How to Automate Blog Writing with AI — Without Sounding Like a Robot
- AI can handle the tedious parts of blogging (outlines, research summaries, meta descriptions) while you focus on voice and expertise.
- The trick to avoiding robotic AI content is using AI as a drafting partner, not a replacement writer.
- I’ve used this workflow to publish 3x more content without sacrificing quality — here’s exactly how.
Let me be honest about something: you can absolutely tell when a blog post was 100% written by AI. It’s generic. It’s bland. It hits all the SEO checkboxes without saying anything original. You’ve read posts like this — and you probably bounced after 30 seconds.
But here’s what most people miss: the goal isn’t to have AI write your posts. It’s to have AI handle the parts of blogging that drain your energy so you can focus on what makes your content worth reading — your actual experience and perspective.

My AI Blogging Workflow (Step by Step)
I start by asking ChatGPT or Perplexity to give me a rundown of what’s already been published on the topic. Not to copy — but to find gaps. What are the top 10 articles missing? What questions aren’t being answered? This takes 10 minutes instead of an hour of Googling.
I give Claude a rough idea of my angle and ask for 3 different outline options. Then I pick and mix sections from each. The AI suggests structure; I decide what matters based on what I actually know about the topic.

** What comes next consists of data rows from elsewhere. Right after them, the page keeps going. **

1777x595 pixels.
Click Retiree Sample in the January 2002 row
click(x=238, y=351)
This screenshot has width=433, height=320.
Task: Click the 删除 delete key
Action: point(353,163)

This is the important part — I don’t ask AI to write the whole post at once. I draft each section individually, feeding it my notes and opinions. “Here are my thoughts on X. Turn this into a polished paragraph that keeps my voice.” The AI polishes; it doesn’t create from scratch.
After the AI draft, I go through and add specific personal experiences, numbers, and opinions. “After testing for 3 months, I found…” — this is what AI can’t generate, and it’s what readers actually want.
I let AI handle meta descriptions, tag suggestions, and internal linking recommendations. This is where AI truly shines — the boring, repetitive optimization work that nobody enjoys doing manually.

What Makes AI Content Sound Robotic (And How to Fix It)
| Robotic Pattern | Why It Happens | How to Fix It |
|---|---|---|
| “In today’s digital landscape…” | AI defaults to generic intros | Start with a specific story or question |
| Every paragraph is the same length | Models optimize for consistency | Vary paragraph length deliberately |
| No personal opinions or experiences | AI can’t invent real experiences | Add your own stories after drafting |
| Overuse of “Furthermore” and “Moreover” | Model training artifacts | Replace with casual transitions |
| Perfect grammar, zero personality | AI plays it safe | Break rules intentionally (fragments, contractions) |
Before using AI, I published about 4 posts a month. Now I publish 10-12. My average writing time per post went from 4 hours to about 1.5 hours. But here’s the thing people don’t mention: the time savings mostly come from research and outlining, not from the actual writing. The writing still needs my brain. I’d estimate AI handles about 40% of the total work, and I handle the other 60% — the 60% that actually matters.